India-Japan civil nuclear deal

India-Japan civil nuclear deal

India-Japan nuclear cooperation is a milestone in further strengthening their bilateral ties. This deal was signed in November last year by Prime Minister Narendra Modi’s visit to Sri Lanka. It is practical today. Indian Foreign Secretary S. Jayashankar and Japan Ambassador Kenji Hiramatsi in India have entered into force on July 20.

Prime Minister Modi described this deal more than a commercial and clean energy deal. It is a new, glittering symbol of trust and strategic partnership for a peaceful and secure world. After signing the agreement in Tokyo, Modi said that both countries made major improvements in economic cooperation and regional partnership and defence cooperation. Meanwhile, Japan Prime Minister, Shinzo Abe, said that Japan and India had taken their relationship to a new level.

This agreement was in effect for a period of two months before the visit of Mr. Abe to India this September. A meeting was held between Prime Minister Modi and Abe as the interim work of the G20 summit in Hamburg on July 2016. The high-speed bullet train project that connects Ahmedabad to Mumbai was the trigger to launch the upcoming Japanese leader’s visit.

The agreement was signed to empower Japan’s nuclear power plant export. After the nuclear test in India in 1974 and in 1998, many of the nuclear supply teams, including the United States, France, Russia, Britain and China, now wish to deal with India in the nuclear sector, and in 2008 they were part of the Nuclear Supply Group.

Japan understood the laws of the country.

So, in 2010, Japan began direct negotiations with India, and last November, the civil nuclear cooperation agreement was signed. Japan is keen not only to develop nuclear co-operation. It also favours collaboration in other areas. As a result, Japan is India’s third large FDI.

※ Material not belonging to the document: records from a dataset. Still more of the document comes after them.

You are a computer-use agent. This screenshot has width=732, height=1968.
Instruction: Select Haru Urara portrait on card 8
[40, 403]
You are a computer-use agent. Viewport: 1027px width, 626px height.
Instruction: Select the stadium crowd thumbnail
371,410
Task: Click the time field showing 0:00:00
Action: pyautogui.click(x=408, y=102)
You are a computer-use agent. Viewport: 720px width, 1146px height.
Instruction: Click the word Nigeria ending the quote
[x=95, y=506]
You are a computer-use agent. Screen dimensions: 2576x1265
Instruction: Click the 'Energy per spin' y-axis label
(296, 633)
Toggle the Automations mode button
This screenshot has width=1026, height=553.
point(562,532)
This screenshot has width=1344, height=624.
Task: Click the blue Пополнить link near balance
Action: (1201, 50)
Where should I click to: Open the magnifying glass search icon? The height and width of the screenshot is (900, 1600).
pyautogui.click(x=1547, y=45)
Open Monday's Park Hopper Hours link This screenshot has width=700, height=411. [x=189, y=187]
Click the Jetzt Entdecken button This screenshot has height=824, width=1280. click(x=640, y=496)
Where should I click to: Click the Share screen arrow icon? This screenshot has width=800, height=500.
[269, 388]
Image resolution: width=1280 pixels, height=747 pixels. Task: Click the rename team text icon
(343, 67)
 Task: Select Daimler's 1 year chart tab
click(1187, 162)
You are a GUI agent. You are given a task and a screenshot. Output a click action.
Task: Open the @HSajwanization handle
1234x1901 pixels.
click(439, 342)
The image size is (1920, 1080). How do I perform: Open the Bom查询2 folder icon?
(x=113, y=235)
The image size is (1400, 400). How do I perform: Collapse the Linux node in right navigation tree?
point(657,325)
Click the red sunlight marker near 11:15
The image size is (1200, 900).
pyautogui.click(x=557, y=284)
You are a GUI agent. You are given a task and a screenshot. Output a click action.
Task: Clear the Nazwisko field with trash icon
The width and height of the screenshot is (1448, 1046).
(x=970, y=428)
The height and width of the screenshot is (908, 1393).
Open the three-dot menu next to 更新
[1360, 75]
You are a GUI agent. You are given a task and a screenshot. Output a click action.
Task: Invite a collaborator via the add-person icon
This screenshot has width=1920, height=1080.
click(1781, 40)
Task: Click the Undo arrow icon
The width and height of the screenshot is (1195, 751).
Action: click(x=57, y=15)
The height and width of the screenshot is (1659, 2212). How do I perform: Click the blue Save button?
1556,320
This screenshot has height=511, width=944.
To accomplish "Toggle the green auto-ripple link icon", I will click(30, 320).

As a matter of fact, India has also signed a nuclear co-operation agreement with the United States.

Will the deal with Japan be similar to the US? Of course not;

Five years after the 2011 Fukushima disaster, Japan signed this deal, and is previously committed to security. The agreement recognizes claims made by India in September 2008 to the nuclear supply group and includes several improvements including the International Atomic Energy Agency.

In the end, how will India benefit from this agreement? First, not only the cooperation between the Japanese and Indian industries in the field of nuclear power, but also American and French companies that are doing business with Japanese companies will also come up with to build nuclear power plants in India. Secondly, Indian companies and their partners will establish nuclear power plants in third countries. Thirdly, it will strengthen the “Made in India” trend because it will foster the localization of nuclear equipment and services.

About Author

Arnaud Lefevre

Arnaud Lefevre is the Chief Executive Officer of Dynatom International. Arnaud is in charge of the international development of the business portfolio.